# Coleus Plant - Safe or Not



## PhylloBro (Sep 21, 2018)

I found that it was dangerous if ingested by dogs and cats but right now after looking at care tips I found that the “essential oils” is what is dangerous and that it can be hazardous for a cat by just brushing against it. Does this apply to frogs too? Everything only mentions “toxic to dogs and cats” so I get the impression it’s similar to chocolate being toxic but at the same time people generally don’t care to mention any other animal but dog or cat so I can’t be sure.


----------



## PhylloBro (Sep 21, 2018)

After continued research I do not feel that this plant is safe. It is generally nontoxic but s hybrid contains a chemical that is irritating to humans.If it poses potential risk to animals and humans I would not risk it with frogs


----------



## hydrophyte (Jun 5, 2009)

Coleus is kind of a trashy plant. You should get something cool instead like some aroids or species _Begonia_.


----------



## ashdavisa (Oct 27, 2018)

hydrophyte said:


> Coleus is kind of a trashy plant.


Hey, it's wonderful in outdoor containers!

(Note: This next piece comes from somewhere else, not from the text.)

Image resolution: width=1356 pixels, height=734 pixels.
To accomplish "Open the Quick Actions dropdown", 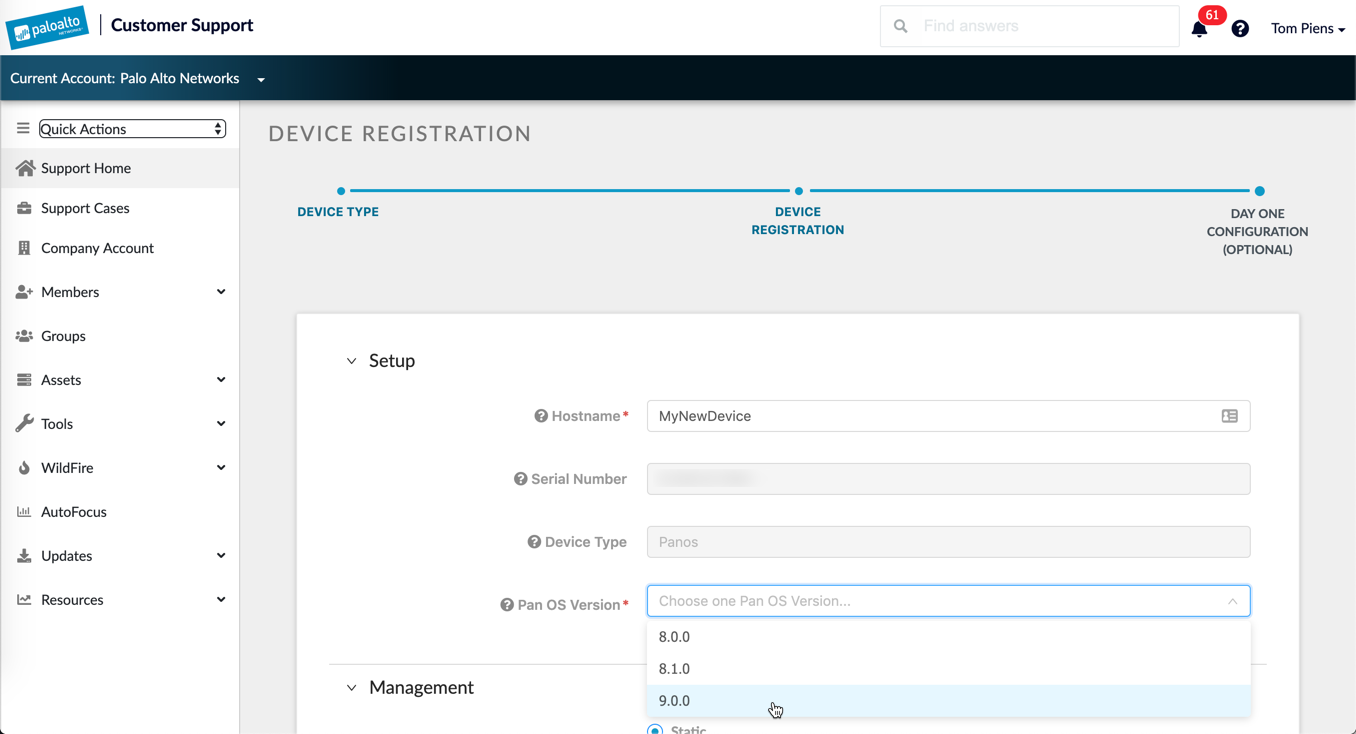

But yeah, I can't imagine coleus holding up well in a vivarium. They're meant to be big, bushy, and showy outdoors, and prefer a lot of sun. And they're fragile as heck.



PhylloBro said:


> It is generally nontoxic but s hybrid contains a chemical that is irritating to humans.If it poses potential risk to animals and humans I would not risk it with frogs


I've worked with coleus for the past 4 years and I've never heard of it being irritating to humans. I'm sure it's no good to eat, but even the greenhouse cats were never bothered by external contact.

Still, I'd pass on coleus in vivariums for sure, both for chemical safety and looks


----------